Data Augmentation techniques in time series domain: A survey and taxonomy
Guillermo Iglesias, Edgar Talavera, Ángel González-Prieto, Alberto Mozo, Sandra Gómez-Canaval
TL;DR
This survey addresses the challenge of limited, privacy-constrained time-series data by cataloging data augmentation methods across traditional transformations, VAEs, and GAN-based approaches. It organizes methods into a taxonomy, analyzes evaluation metrics and their applicability, and contrasts downstream performance with distributional similarity measures. The work highlights practical considerations, including transformation validity, training stability for generative models, and task-specific trade-offs in anomaly detection and data imputation. By clarifying when and how to apply each technique and how to assess synthetic time-series data, the paper aims to guide researchers and practitioners toward more reliable and effective augmentation strategies.
Abstract
With the latest advances in Deep Learning-based generative models, it has not taken long to take advantage of their remarkable performance in the area of time series. Deep neural networks used to work with time series heavily depend on the size and consistency of the datasets used in training. These features are not usually abundant in the real world, where they are usually limited and often have constraints that must be guaranteed.
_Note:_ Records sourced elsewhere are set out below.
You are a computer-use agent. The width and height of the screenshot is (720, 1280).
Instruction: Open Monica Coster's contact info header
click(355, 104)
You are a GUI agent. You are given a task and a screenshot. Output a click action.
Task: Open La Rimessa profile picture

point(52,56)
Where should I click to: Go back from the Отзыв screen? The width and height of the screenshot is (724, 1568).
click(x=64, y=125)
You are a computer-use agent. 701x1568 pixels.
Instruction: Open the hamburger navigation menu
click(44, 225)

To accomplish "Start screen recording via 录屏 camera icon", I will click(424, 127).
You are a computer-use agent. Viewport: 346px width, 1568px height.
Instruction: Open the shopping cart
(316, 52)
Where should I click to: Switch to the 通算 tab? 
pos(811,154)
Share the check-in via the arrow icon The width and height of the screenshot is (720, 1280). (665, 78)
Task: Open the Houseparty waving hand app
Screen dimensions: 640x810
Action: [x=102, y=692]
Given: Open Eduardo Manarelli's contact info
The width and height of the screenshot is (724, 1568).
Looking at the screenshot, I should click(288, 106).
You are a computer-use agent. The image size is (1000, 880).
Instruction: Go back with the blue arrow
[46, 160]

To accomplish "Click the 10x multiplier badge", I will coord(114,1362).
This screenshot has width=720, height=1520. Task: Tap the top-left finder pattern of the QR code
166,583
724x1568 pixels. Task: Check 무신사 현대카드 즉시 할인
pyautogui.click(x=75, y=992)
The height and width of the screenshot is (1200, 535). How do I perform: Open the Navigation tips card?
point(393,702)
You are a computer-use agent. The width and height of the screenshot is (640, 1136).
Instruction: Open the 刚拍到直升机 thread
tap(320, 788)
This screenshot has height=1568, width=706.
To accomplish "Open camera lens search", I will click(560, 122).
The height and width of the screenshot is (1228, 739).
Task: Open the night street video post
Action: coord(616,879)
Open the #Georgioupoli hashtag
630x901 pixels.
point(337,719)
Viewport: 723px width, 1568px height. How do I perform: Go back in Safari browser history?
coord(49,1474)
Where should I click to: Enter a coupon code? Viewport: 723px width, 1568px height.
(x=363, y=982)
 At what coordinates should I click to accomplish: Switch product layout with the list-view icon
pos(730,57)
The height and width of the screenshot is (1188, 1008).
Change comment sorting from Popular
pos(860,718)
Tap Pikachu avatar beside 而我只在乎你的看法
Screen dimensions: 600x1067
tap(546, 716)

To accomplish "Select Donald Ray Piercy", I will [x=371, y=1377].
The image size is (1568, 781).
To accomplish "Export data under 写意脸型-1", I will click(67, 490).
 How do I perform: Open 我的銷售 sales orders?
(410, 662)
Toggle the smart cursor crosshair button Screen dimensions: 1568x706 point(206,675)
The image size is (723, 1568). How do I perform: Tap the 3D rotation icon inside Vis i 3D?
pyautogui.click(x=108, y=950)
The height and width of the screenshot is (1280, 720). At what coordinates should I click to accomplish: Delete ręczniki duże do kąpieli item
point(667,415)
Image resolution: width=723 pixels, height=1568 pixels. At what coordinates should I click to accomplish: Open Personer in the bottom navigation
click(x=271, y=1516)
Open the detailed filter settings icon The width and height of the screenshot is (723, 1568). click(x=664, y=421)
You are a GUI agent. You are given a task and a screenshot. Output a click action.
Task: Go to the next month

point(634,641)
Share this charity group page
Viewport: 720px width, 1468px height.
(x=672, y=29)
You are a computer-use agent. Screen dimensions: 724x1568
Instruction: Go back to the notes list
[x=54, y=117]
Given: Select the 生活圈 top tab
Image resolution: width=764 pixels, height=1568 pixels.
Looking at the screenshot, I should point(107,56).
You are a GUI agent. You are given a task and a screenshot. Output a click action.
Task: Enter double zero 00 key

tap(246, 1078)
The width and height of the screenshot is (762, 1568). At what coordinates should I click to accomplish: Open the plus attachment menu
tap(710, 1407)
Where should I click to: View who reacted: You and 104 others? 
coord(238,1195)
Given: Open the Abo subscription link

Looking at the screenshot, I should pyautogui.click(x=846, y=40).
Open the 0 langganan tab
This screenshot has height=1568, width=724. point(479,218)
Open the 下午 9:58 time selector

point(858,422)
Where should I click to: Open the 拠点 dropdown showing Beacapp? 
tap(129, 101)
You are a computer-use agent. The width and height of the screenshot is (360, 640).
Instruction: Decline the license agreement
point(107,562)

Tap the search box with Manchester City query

Therefore, an effective way to increase the amount of data is by using Data Augmentation techniques, either by adding noise or permutations and by generating new synthetic data. This work systematically reviews the current state-of-the-art in the area to provide an overview of all available algorithms and proposes a taxonomy of the most relevant research. The efficiency of the different variants will be evaluated as a central part of the process, as well as the different metrics to evaluate the performance and the main problems concerning each model will be analysed. The ultimate aim of this study is to provide a summary of the evolution and performance of areas that produce better results to guide future researchers in this field.